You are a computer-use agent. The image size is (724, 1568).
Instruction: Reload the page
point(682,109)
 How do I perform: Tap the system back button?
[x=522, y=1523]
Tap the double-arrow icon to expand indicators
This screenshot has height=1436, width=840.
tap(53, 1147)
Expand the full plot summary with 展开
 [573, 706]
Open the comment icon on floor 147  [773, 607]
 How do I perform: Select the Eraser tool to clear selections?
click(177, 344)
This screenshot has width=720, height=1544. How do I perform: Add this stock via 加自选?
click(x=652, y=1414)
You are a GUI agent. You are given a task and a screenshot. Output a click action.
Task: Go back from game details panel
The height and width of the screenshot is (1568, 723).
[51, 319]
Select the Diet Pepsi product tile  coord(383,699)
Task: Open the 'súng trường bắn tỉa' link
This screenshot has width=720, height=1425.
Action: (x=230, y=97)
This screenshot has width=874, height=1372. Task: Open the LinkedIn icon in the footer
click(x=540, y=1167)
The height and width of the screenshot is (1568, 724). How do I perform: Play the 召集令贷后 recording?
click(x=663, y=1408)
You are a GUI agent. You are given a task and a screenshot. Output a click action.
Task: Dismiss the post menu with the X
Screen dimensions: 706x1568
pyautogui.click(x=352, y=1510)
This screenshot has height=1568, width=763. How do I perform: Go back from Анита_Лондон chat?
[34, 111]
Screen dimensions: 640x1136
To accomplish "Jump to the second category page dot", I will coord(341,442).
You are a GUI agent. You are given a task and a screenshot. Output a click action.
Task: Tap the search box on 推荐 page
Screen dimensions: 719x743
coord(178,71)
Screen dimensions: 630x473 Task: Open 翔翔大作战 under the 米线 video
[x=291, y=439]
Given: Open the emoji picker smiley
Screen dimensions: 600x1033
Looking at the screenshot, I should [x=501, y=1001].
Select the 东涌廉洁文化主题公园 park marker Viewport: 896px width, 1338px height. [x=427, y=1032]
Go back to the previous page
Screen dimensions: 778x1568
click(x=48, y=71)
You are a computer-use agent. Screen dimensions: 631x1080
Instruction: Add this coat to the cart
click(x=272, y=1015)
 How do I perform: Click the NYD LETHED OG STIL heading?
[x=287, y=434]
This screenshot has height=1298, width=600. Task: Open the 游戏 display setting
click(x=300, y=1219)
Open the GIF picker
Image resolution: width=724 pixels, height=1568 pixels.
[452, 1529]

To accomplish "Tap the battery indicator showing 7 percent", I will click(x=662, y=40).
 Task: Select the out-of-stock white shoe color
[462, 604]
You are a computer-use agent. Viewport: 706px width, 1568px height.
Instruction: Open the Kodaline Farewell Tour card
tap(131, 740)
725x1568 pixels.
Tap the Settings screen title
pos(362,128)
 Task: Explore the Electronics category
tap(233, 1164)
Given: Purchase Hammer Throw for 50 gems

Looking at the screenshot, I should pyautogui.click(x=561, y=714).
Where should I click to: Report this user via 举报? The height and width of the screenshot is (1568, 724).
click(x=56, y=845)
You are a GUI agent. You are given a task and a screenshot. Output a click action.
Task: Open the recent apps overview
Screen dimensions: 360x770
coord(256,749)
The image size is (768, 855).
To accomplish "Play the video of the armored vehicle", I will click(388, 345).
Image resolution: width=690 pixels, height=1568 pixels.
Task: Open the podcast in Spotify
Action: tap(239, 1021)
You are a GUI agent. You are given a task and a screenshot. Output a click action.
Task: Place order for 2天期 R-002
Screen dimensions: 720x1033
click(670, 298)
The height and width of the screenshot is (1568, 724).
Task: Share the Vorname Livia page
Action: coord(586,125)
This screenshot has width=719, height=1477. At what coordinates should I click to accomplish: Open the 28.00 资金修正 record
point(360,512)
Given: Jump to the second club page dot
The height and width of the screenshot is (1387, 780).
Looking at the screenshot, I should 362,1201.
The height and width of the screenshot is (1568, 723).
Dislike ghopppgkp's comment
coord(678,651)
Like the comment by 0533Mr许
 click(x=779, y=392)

▶ _WHAT TO WORK ON_
Rescale the entries starting with the line with "This screenshot has width=720, height=1544." and going on through the line with "click(x=663, y=1408)", both included. Rewrite all those lines with their requests, multiplying every coordinate in the answers by 2.2 and rounding to whole numbers, with halves rounded up.

▶ _SOLVED PROBLEM_
This screenshot has width=720, height=1544. How do I perform: Add this stock via 加自选?
click(x=1434, y=3111)
You are a GUI agent. You are given a task and a screenshot. Output a click action.
Task: Go back from game details panel
The height and width of the screenshot is (1568, 723).
[112, 702]
Select the Diet Pepsi product tile  coord(843,1538)
Task: Open the 'súng trường bắn tỉa' link
This screenshot has width=720, height=1425.
Action: (x=506, y=213)
This screenshot has width=874, height=1372. Task: Open the LinkedIn icon in the footer
click(x=1188, y=2567)
The height and width of the screenshot is (1568, 724). How do I perform: Play the 召集令贷后 recording?
click(x=1459, y=3098)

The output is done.